### Information provided
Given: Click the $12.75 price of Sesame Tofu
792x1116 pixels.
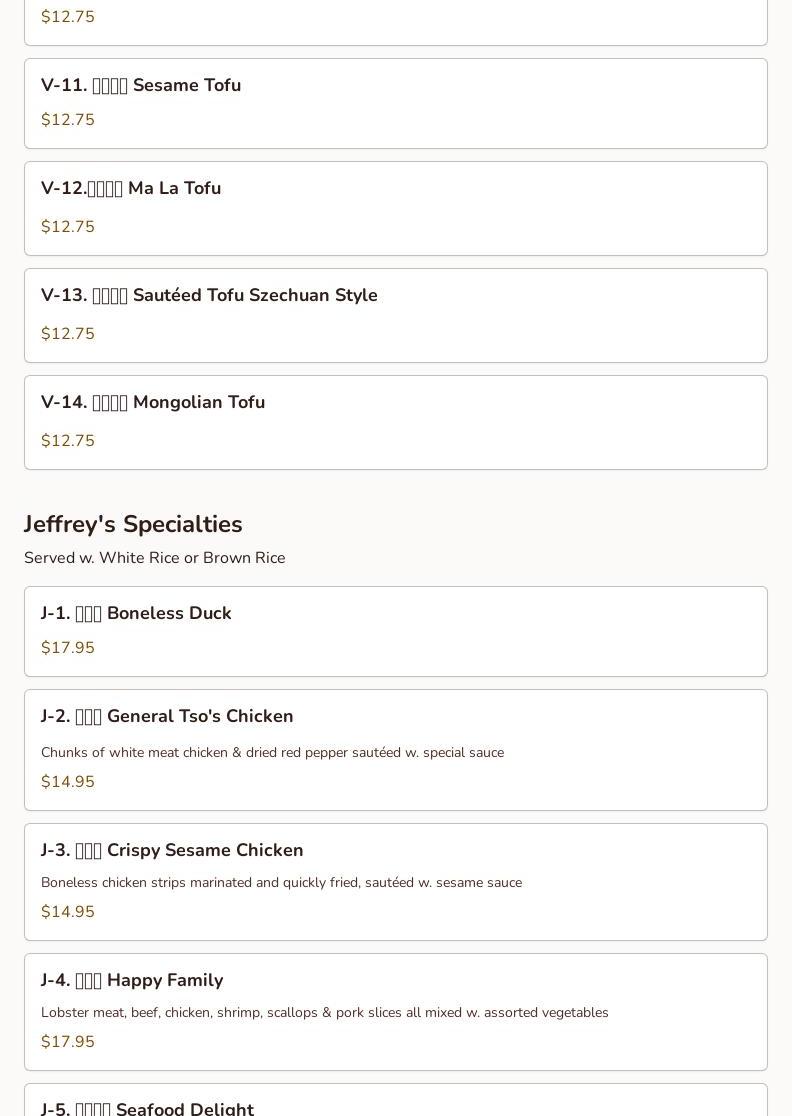Looking at the screenshot, I should pos(68,120).
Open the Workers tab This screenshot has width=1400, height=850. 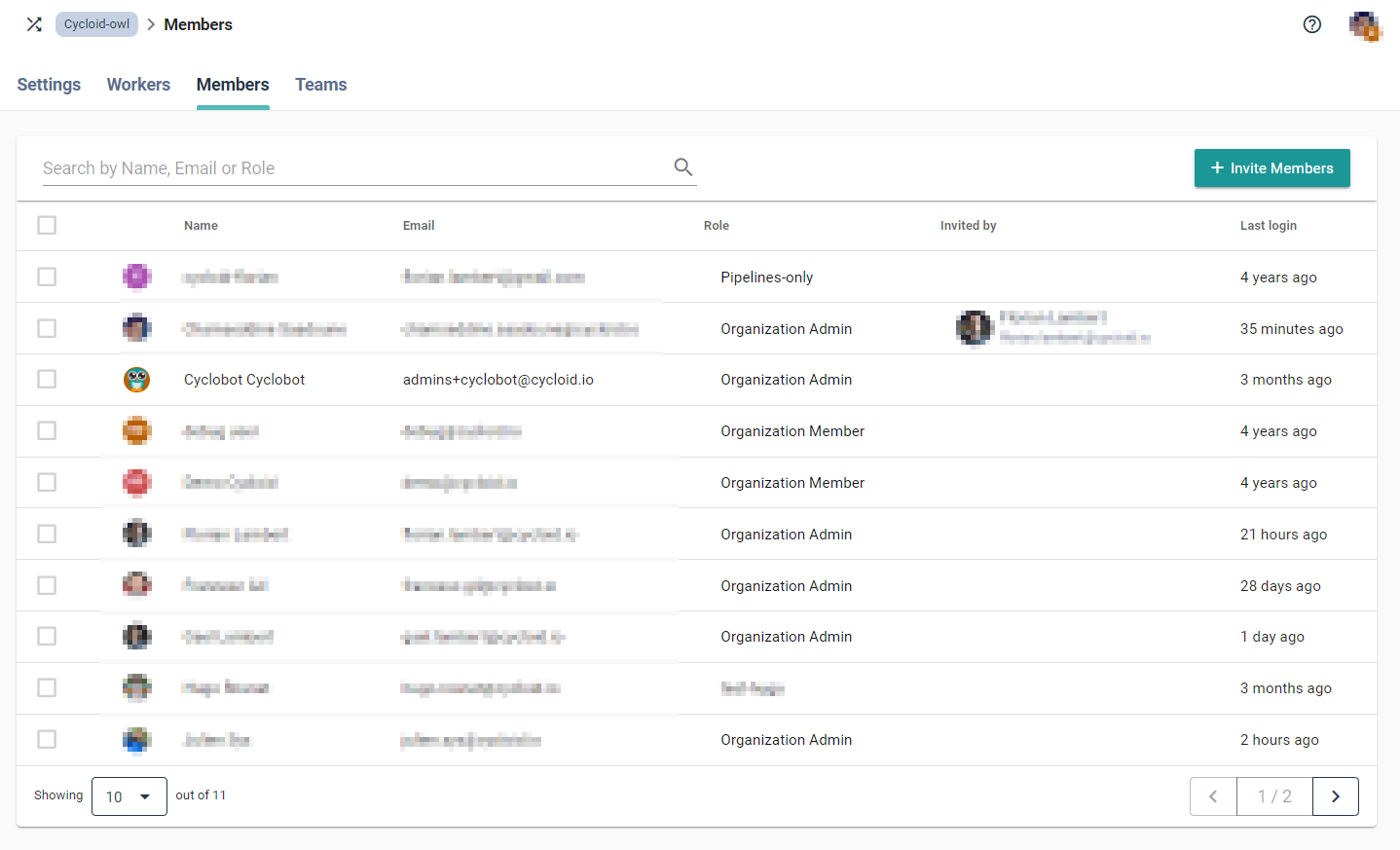click(138, 85)
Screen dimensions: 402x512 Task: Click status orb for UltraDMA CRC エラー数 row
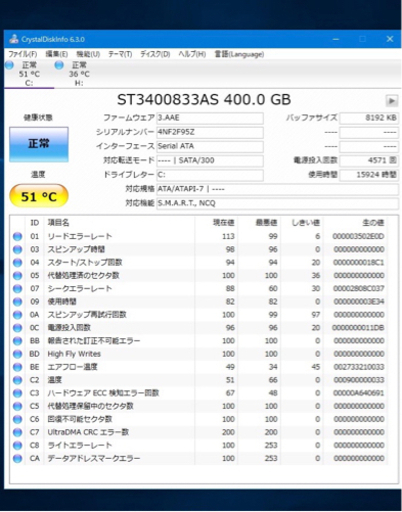[x=17, y=432]
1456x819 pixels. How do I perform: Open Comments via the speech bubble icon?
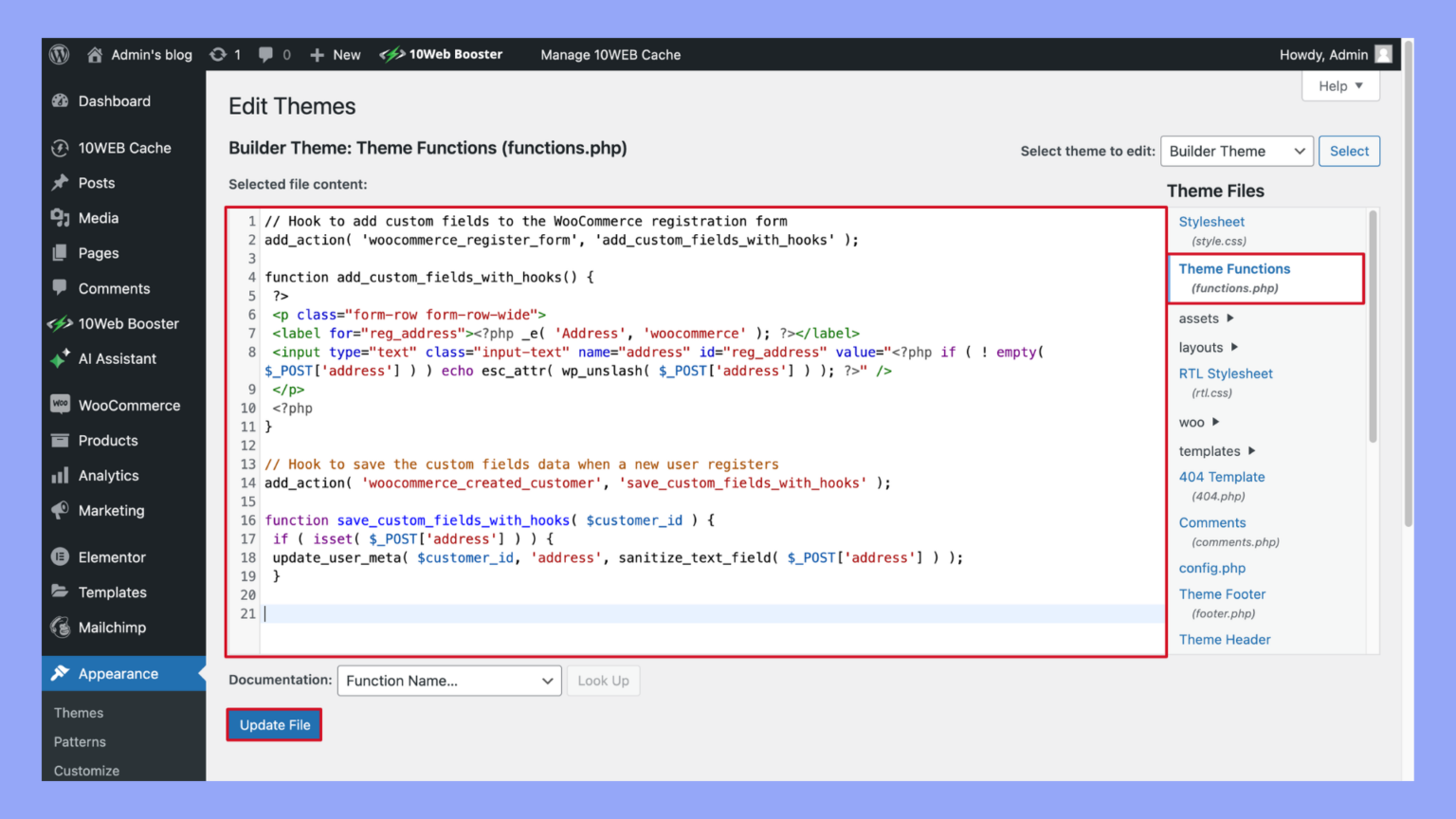[x=61, y=288]
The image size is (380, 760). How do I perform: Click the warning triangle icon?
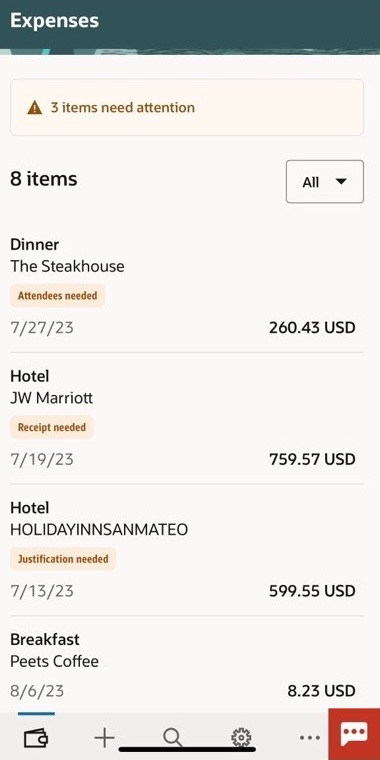pyautogui.click(x=35, y=107)
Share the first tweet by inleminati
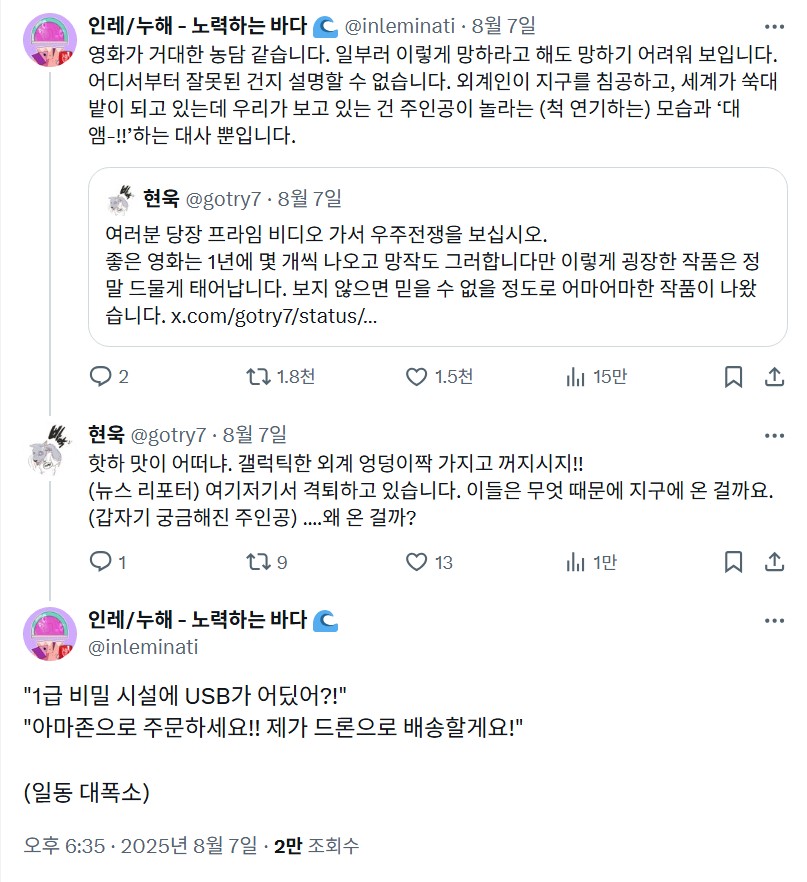The width and height of the screenshot is (807, 882). pos(774,377)
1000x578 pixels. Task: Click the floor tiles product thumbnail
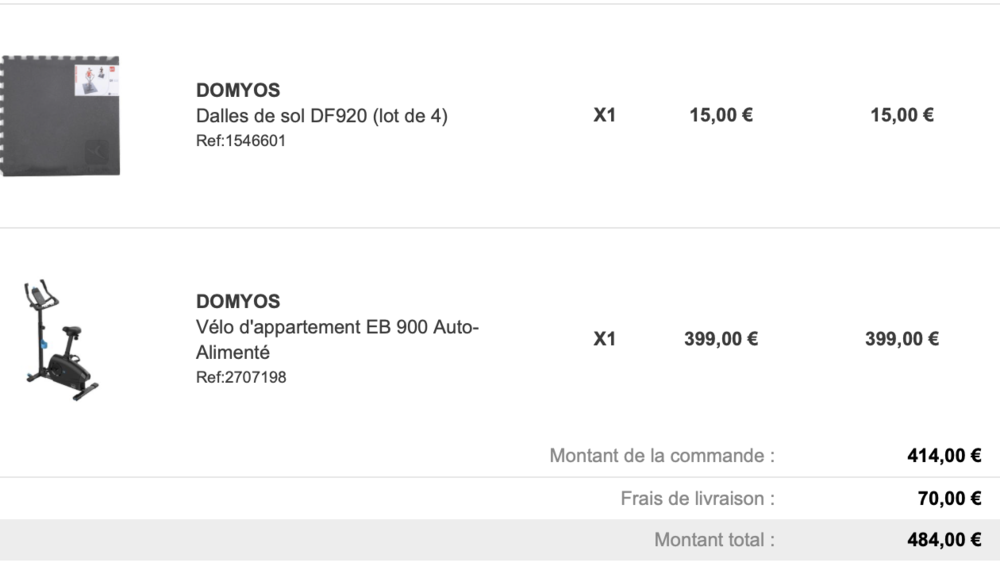(x=60, y=116)
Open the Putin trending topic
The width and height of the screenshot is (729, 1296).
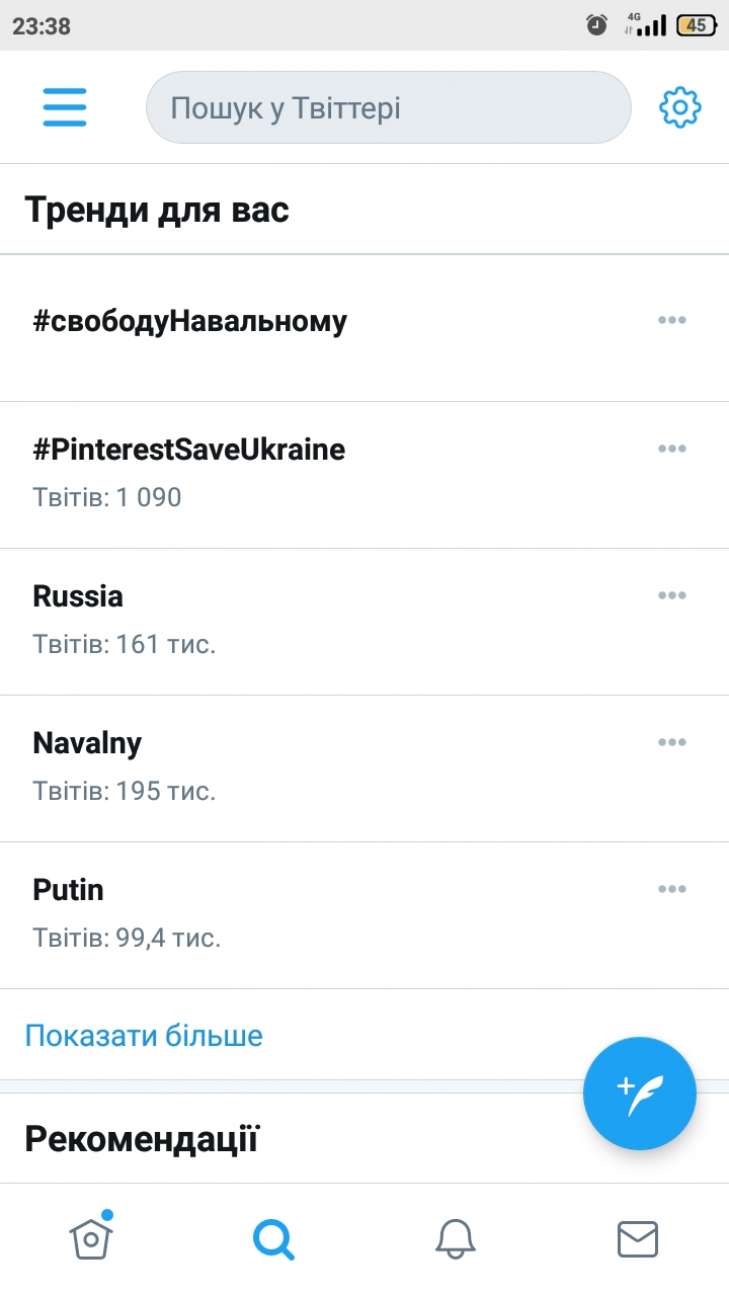coord(68,890)
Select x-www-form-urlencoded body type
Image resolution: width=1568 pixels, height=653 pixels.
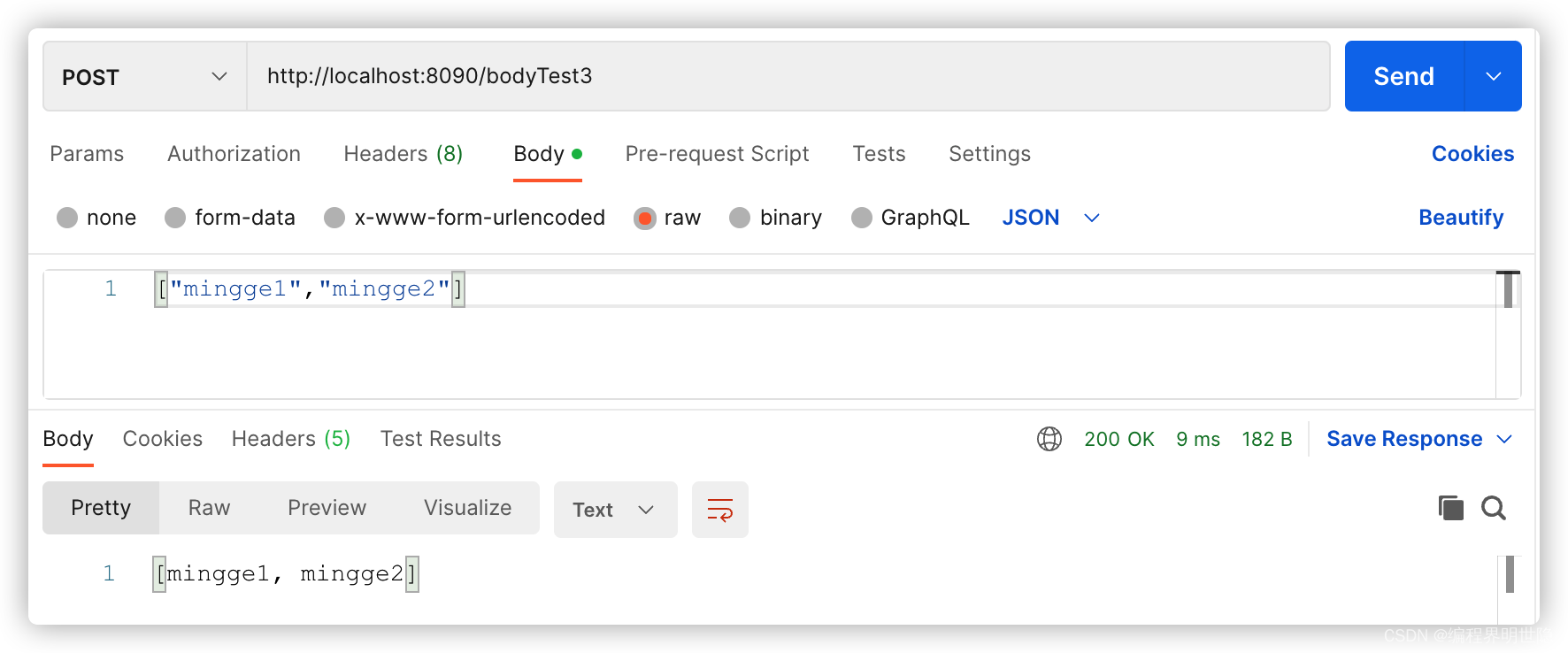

### Task goal
Only the lines from the one containing "1000x578 pixels. Task: Click" through the last line of the entries above should be copied, exactly as they are and without the pictures.

### The answer
1000x578 pixels. Task: Click the floor tiles product thumbnail
(x=60, y=116)
Open the Putin trending topic
The width and height of the screenshot is (729, 1296).
coord(68,890)
Select x-www-form-urlencoded body type
Image resolution: width=1568 pixels, height=653 pixels.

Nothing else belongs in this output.